Fructose malabsorption – a relatively unknown cause of abdominal discomfort
Fructose is a sugar commonly found in fresh fruit, honey, sugar, vegetables or fructose syrup used as an additive in processed foods. Fructose is absorbed in the small intestine. Some people are unable to completely absorb fructose, a phenomenon known as fructose malabsorption.
Nowadays many people suffer from fructose malabsorption as a result of intestinal dysbiosis or a very high fructose intake. Fructose malabsorption is not to be confused with fructose intolerance which is an inherited condition affecting children and causing severe health problems, such as liver conditions, convulsions and even mental impairment.
Undigested fructose is carried to the colon where the gut bacteria “gobble” it up. They produce a lot of gas which causes bloating, cramps and flatulence. Diarrhea may also occur. All these symptoms are not indicative of this condition as they may also occur in other food intolerances, such as non-coeliac gluten sensitivity and coeliac diseases.
Besides, fructose malabsorption may display symptoms similar to lactose intolerance and may occur in combination with lactose intolerance or a coeliac disease or both. Fructose malabsorption, and similarly lactose intolerance, coeliac diseases or non-coeliac gluten sensitivity, occur in association with the so-called Irritable Bowel Syndrome.
Foods with a high fructose content include:
- Fruits: apple, pear, mango, peach, watermelon
- Sweeteners: fructose sweeteners (high fructose corn syrup, corn syrup solids), concentrated fruit juices
- Foods with high fructan content (a form of fructose present in vegetables): wheat, onion, garlic, leek
Fructose malabsorption symptoms
Symptoms may start to occur at any age, their severity depending on the fructose intake. Some people tolerate a higher amount of fructose. The most common symptoms are those mentioned above: bloating, gas, cramps and diarrhea.

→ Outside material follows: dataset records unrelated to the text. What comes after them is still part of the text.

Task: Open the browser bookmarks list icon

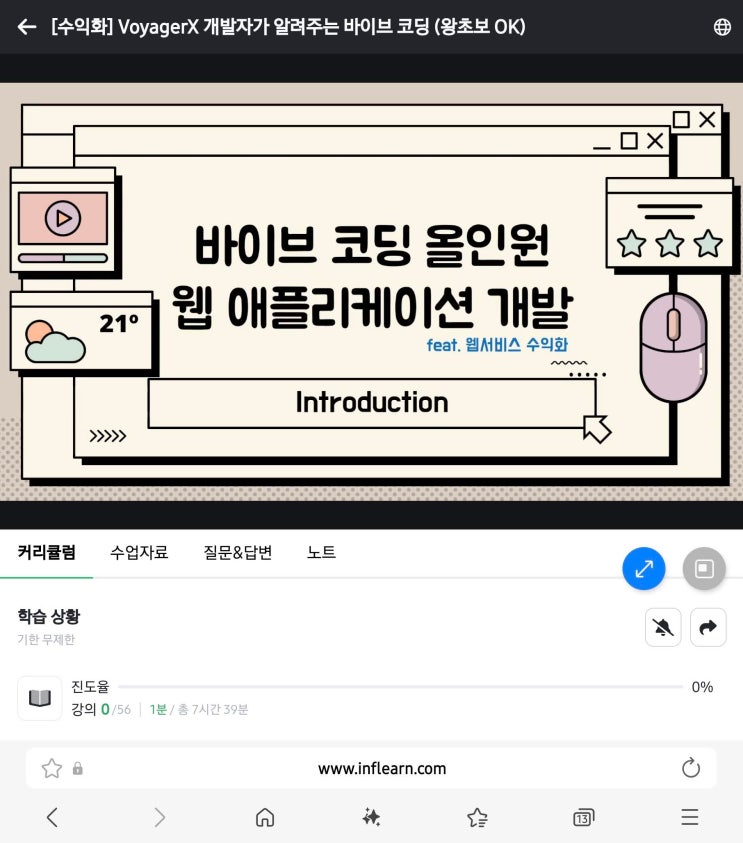Action: pos(477,817)
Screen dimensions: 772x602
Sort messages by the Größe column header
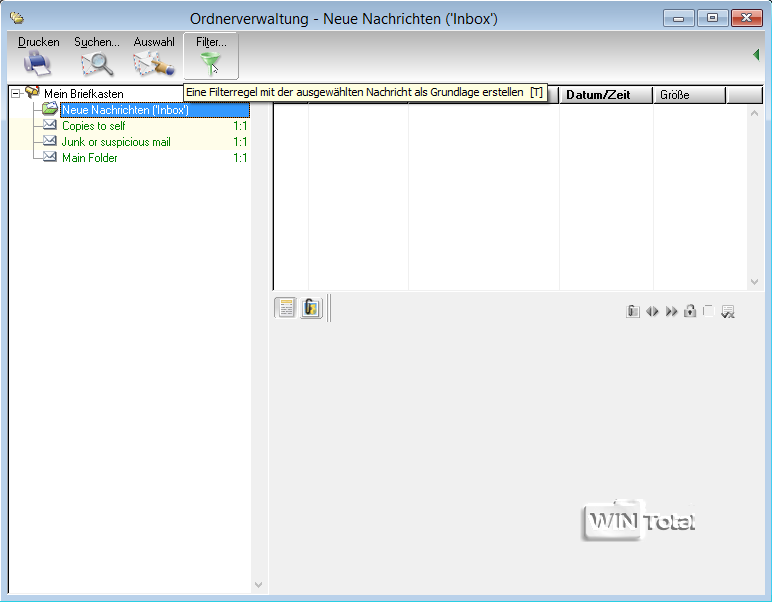point(689,95)
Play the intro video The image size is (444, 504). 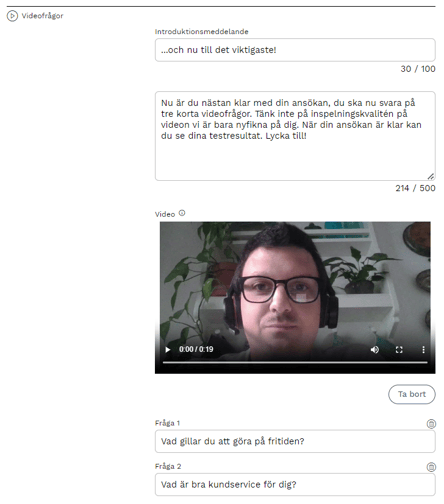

If diarrhea lasts longer than normal and its cause is not early and correctly diagnosed, other specific nutritional deficiencies may occur. The most common are related to folic acid, zinc, iron, tryptophan, calcium and vitamin C. As a result, patients may also experience symptoms associated with such deficiencies:
- Gastro-oesophageal reflux
- Chronic fatigue
- “Brain fog”
How can it be correctly diagnosed?
The standard test used to correctly diagnose fructose malabsorption is a hydrogen breath test which measures expired hydrogen concentrations. Unfortunately, this test is not largely available in Romania and, as a result, fructose malabsorption and lactose intolerance remain largely undiagnosed and cause other nutritional deficiencies in the long run.
How can it be treated?
1. Fructose malabsorption can be treated by switching to a low-fructose diet. The consumption of foods with high fructose or fructan content is thus drastically limited. The specific diet is a diet low in FODMAPs (Fermentable Oligo-Di-Monosaccharides and Polyols);
2. Bowel regeneration and rehabilitation – depending on the triggering cause, this method uses antibiotics (if needed) and probiotics in order to help rebalance gut flora. The treatment requires medical supervision.
3. Xylose Isomerase, a new generation enzyme produced in Austria. It converts fructose into glucose and alleviates digestive discomfort. This enzyme must not be used by diabetics and patients suffering from inherited fructose intolerance.
Is this a lifelong diet?
A strict diet is recommended for four to six weeks. Then, foods containing fructose will be reintroduced into the diet (one at every four days) and symptoms will be monitored. As already mentioned above, individuals tolerate fructose to different degrees. Therefore, careful monitoring is required in order to determine how they respond to treatment. Based on the patient’s response, particular foods may be included in or removed from their diet on a medium or long term.